Teams have already begun reaching out to the Lions about acquiring Stafford and as many as 10-12 teams are already made contact. Oddsmakers are currently projecting the Indianapolis Colts and Denver Broncos as the favorites to land him.
At $33 million, Stafford carries the seventh highest cap hit among quarterbacks into the 2021 offseason, but that contract will be divided between the Lions and the acquiring team, setting up reasonable results for all sides.
Per Overthecap.com, Stafford’s remaining contract looks like this:
Year | Base salary | Prorated signing bonus | Roster bonus | Workout bonus | Cap number |
2021 | $9,500,000 | $13,000,000 | $10,000,000 | $500,000 | $33,000,000 |
2022 | $12,500,000 | $3,000,000 | $10,000,000 | $500,000 | $26,000,000 |
2023* | $0 | $3,000,000 | $0 | $0 | $3,000,000 |
*Of note: 2023 is a voided year that only applies to the Lions and would not impact the new team.
Impact on the Lions
Stafford’s $10 million roster bonus comes due mid-March, so as long as a trade is made before then, the only money the Lions would be responsible for is the prorated signing bonus money (bolded on the above chart).
In a trade situation, the Lions are responsible for all $19 million in 2021 and that will be applied to their current salary cap.
Year | Base salary | Prorated signing bonus | Roster bonus | Workout bonus | Cap number |
2021 | $0 | $19,000,000 | $0 | $0 | $19,000,000 |
With the salary cap floor starting at $175 million, and the Lions rolling over $12.8 million from last season, they currently have roughly $4.4 million in available space.

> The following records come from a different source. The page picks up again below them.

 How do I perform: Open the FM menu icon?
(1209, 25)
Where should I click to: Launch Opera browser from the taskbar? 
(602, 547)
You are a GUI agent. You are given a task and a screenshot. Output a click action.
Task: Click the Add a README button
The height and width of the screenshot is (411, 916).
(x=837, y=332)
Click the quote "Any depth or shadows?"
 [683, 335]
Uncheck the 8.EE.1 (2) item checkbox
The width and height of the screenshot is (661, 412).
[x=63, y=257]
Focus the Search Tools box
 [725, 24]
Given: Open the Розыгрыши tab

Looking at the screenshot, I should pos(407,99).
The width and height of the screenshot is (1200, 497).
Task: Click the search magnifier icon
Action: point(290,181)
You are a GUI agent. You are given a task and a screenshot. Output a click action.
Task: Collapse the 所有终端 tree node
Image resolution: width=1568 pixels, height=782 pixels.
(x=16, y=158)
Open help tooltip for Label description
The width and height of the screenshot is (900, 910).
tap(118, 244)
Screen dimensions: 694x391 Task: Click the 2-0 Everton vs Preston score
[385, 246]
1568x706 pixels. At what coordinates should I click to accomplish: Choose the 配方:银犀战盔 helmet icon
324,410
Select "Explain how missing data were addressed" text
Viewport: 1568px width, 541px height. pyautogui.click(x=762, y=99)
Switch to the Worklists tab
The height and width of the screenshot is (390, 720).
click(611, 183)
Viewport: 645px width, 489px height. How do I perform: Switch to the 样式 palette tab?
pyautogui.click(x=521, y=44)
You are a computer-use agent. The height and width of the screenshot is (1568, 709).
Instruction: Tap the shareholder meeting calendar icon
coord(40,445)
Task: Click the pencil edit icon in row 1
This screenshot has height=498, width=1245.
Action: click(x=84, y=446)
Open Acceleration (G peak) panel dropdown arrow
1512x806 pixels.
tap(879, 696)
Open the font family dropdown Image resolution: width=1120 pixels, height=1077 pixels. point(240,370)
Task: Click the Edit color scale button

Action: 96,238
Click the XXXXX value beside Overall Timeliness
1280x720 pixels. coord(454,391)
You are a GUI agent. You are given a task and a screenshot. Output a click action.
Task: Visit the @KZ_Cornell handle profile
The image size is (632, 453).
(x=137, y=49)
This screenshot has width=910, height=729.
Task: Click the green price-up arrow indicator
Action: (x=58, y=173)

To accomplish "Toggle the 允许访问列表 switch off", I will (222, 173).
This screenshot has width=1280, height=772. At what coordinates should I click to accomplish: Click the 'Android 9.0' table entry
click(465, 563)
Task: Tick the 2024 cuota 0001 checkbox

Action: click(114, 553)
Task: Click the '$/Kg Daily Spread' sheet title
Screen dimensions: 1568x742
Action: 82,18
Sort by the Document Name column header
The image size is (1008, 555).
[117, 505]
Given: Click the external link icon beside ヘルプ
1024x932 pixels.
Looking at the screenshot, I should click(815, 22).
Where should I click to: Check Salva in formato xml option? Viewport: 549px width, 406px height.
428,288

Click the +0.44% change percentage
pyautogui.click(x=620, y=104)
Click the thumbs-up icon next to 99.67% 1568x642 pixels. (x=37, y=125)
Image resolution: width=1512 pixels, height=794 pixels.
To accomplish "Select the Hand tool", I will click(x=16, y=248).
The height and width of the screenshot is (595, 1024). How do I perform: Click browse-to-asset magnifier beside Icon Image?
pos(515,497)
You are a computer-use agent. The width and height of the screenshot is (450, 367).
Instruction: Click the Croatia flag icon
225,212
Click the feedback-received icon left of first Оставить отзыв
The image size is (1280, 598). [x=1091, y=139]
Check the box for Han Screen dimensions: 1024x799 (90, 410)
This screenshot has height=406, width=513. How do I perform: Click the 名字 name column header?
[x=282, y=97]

Although, the Lions were set to pay Stafford $33 million this season. When you remove that from their salary cap total, then apply his cap hit of $19 million, they will free up $14 million in new cap space.
That means the Lions cap will increase from $4.4 million to $18.4 million once Stafford is traded — which would put the Lions in the top-10 in salary cap space as things currently stand.
It’s worth noting that the league salary cap has yet to be determined for the 2021 season, but if it rises as expected, so will the Lions’ available capital.
Impact on acquiring team
With the $19 million in signing bonus money left on the Lions salary cap, the acquiring team will see a nice reduction in Stafford’s salary over the remaining two years of his contract.
Year | Base salary | Prorated signing bonus | Roster bonus | Workout bonus | Cap number |
2021 | $9,500,000 | $0 | $10,000,000 | $500,000 | $20,000,000 |
2022 | $12,500,000 | $0 | $10,000,000 | $500,000 | $23,000,000 |
That’s an incredibly reasonable deal for Stafford and would slot him in with just the 16th highest cap hit among quarterback in 2021, as things stand today.
While teams will try and leverage Stafford’s age, injury history, and desire to leave against the Lions, his team-friendly salary cap number is a very helpful bargaining chip for Detroit.